**Directives**:
#1 In the interview passage, rewrite the stretch from "Reich: And the" through "it scare you?", changing "audience" to "crowd".
#2 Copy exactly the stretch of the records from the line containing "Given: Open the Basics step tab" through the line containing "tap(40, 69)".

**Reading passage**:
-- begin --

Garcia: Right. Our records are definitely not it or ever have been. The things we do depend so much upon the situation we’re in and upon a sort of a magic thing. We aren’t in such total control of our scene that we can say, “Tonight’s the night, it’s going to be magic tonight.” We can only say we’re going to try it tonight. And whether it’s magic or not is something we can’t predict and nobody else can predict: and even when it’s over and done with, it’s one of those things where nobody’s really sure. It’s subtle and it’s elusive, but it’s real.
Reich: And the magic comes not just from you but from the whole thing.
Garcia: The whole thing. The unfortunate thing about the concert situation for us is the stage; and the audience has either a dance floor where they all sit down or seats where they all stand up. It’s too inflexible to allow something new to emerge. It’s a box that we’ve been operating in, and we’ve been operating in it as a survival mechanism, yet hoping to get off when we can. But basically it’s not set up to let us get off, and it’s not set up for the audience to get off either. The reason is that anarchy and chaos are things that scare everybody, or scare a lot of the people—except for the people that get into it.
Wenner: Why doesn’t it scare you?

-- end --

**Information provided**:

-- begin --

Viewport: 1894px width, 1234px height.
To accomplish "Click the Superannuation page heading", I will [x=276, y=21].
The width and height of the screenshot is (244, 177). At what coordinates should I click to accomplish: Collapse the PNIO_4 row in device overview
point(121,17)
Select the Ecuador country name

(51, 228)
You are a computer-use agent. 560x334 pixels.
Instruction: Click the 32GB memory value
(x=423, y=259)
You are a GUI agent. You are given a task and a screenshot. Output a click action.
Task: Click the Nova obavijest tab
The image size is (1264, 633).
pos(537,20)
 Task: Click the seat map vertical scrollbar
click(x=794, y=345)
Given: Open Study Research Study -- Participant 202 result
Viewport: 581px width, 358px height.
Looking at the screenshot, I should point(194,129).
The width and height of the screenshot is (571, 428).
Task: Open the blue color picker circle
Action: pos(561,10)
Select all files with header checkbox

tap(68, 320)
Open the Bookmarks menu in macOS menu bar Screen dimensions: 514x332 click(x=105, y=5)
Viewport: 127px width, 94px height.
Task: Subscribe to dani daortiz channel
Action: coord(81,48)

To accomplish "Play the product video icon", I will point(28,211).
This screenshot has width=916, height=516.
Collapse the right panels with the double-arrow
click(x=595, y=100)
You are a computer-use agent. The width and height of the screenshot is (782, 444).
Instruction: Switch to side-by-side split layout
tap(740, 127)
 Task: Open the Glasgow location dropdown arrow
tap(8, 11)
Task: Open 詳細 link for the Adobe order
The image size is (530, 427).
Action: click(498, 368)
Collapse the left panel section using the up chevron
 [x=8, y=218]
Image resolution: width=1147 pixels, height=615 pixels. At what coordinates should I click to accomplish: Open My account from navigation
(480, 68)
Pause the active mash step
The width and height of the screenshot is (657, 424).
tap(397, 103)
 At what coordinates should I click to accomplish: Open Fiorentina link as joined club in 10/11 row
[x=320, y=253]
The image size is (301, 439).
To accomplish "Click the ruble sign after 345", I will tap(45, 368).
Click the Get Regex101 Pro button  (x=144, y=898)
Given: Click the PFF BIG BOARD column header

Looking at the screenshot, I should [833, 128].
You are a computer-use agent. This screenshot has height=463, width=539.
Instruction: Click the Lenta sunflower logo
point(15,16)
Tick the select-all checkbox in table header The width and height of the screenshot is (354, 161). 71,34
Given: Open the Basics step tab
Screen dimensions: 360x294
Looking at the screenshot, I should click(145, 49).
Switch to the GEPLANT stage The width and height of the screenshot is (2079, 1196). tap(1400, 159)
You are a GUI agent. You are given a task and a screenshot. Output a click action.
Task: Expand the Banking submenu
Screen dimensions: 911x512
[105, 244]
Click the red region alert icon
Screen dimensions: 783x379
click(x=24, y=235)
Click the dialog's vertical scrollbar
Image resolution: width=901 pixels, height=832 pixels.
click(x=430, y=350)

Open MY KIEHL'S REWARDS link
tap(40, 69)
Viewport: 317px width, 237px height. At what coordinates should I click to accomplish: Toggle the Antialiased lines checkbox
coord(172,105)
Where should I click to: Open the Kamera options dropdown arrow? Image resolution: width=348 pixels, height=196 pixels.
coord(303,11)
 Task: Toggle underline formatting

-- end --

**Completed exercise**:
#1
Reich: And the magic comes not just from you but from the whole thing.
Garcia: The whole thing. The unfortunate thing about the concert situation for us is the stage; and the crowd has either a dance floor where they all sit down or seats where they all stand up. It’s too inflexible to allow something new to emerge. It’s a box that we’ve been operating in, and we’ve been operating in it as a survival mechanism, yet hoping to get off when we can. But basically it’s not set up to let us get off, and it’s not set up for the crowd to get off either. The reason is that anarchy and chaos are things that scare everybody, or scare a lot of the people—except for the people that get into it.
Wenner: Why doesn’t it scare you?

#2
Given: Open the Basics step tab
Screen dimensions: 360x294
Looking at the screenshot, I should click(145, 49).
Switch to the GEPLANT stage The width and height of the screenshot is (2079, 1196). tap(1400, 159)
You are a GUI agent. You are given a task and a screenshot. Output a click action.
Task: Expand the Banking submenu
Screen dimensions: 911x512
[105, 244]
Click the red region alert icon
Screen dimensions: 783x379
click(x=24, y=235)
Click the dialog's vertical scrollbar
Image resolution: width=901 pixels, height=832 pixels.
click(x=430, y=350)

Open MY KIEHL'S REWARDS link
tap(40, 69)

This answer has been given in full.